▸ **What you should do**
In this exercise, return only the lines that run from the line with "This screenshot has width=1400, height=741." to the end of the entries below, both included. Pictures are not copied.

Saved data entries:

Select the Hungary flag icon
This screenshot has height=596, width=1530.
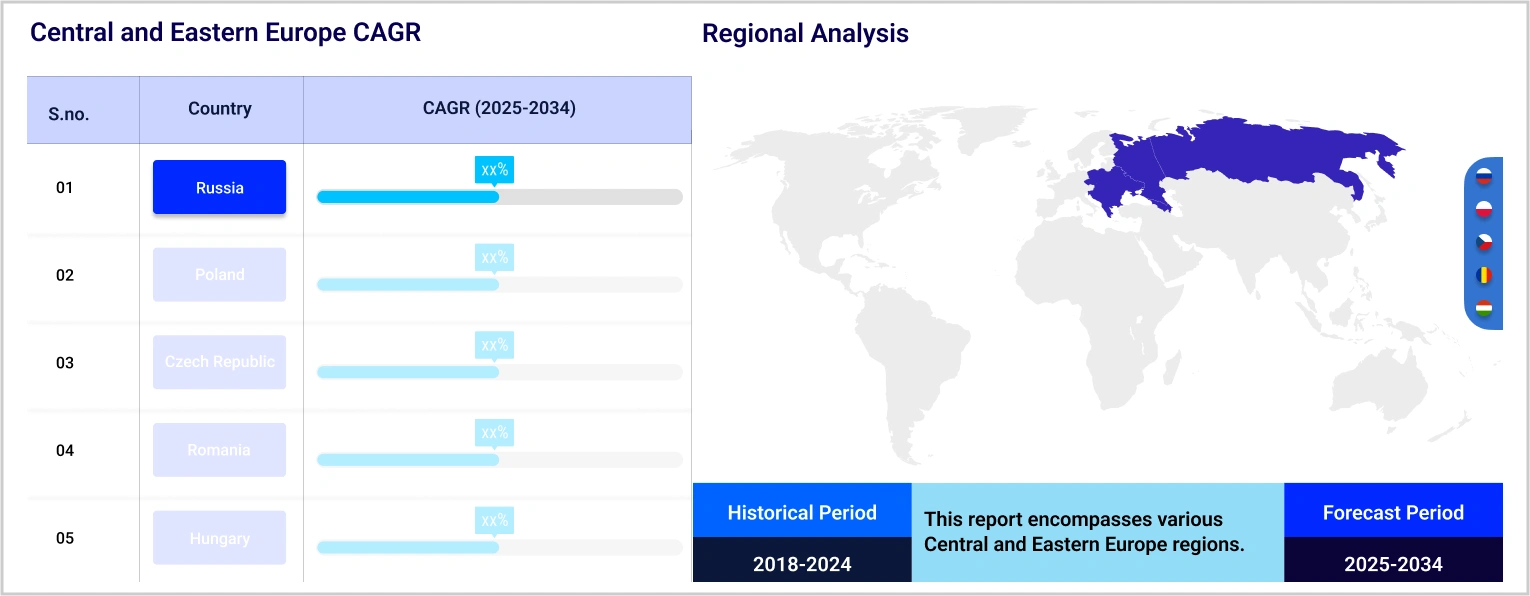1484,307
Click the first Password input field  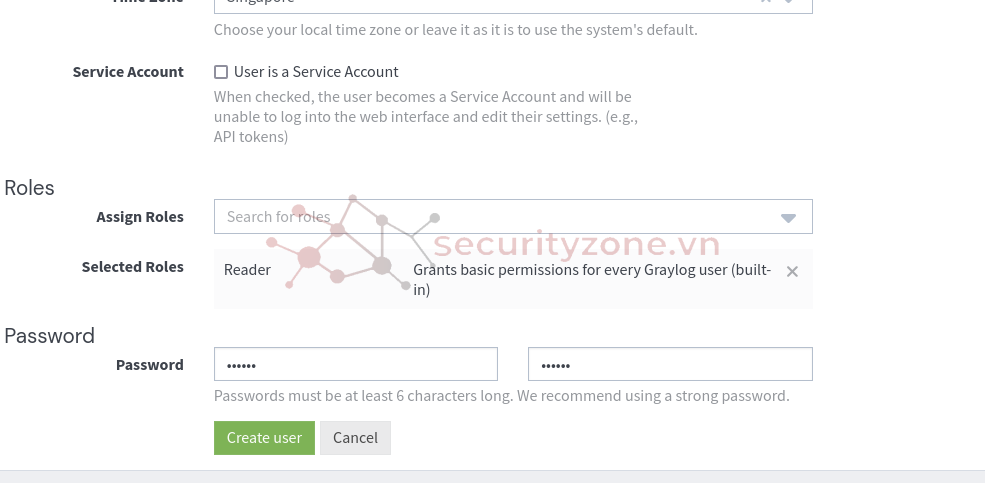[x=356, y=364]
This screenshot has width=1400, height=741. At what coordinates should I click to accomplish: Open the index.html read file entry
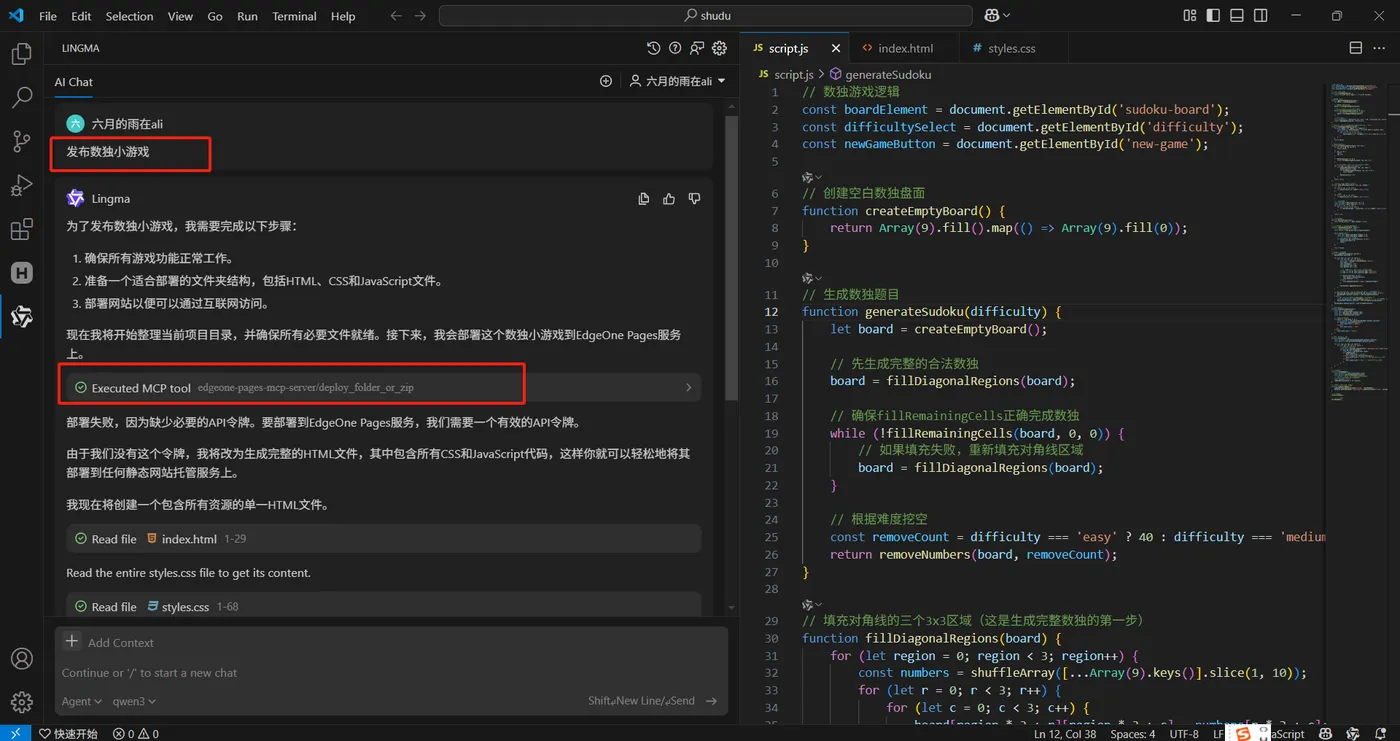click(x=189, y=539)

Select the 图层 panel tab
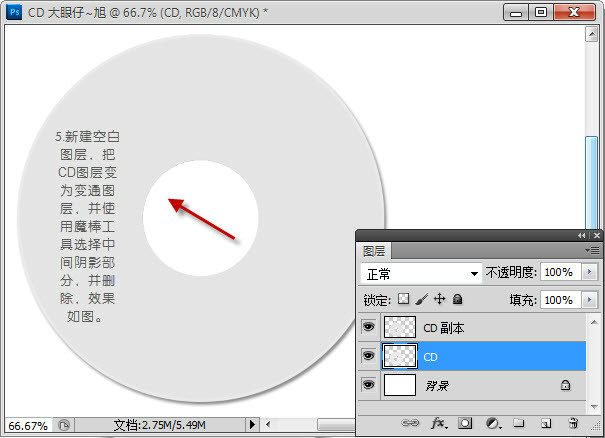coord(375,251)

▸ **Written answer**
This screenshot has width=1400, height=741. At what coordinates should I click to accomplish: Open the index.html read file entry
click(x=189, y=539)

Select the 图层 panel tab
coord(375,251)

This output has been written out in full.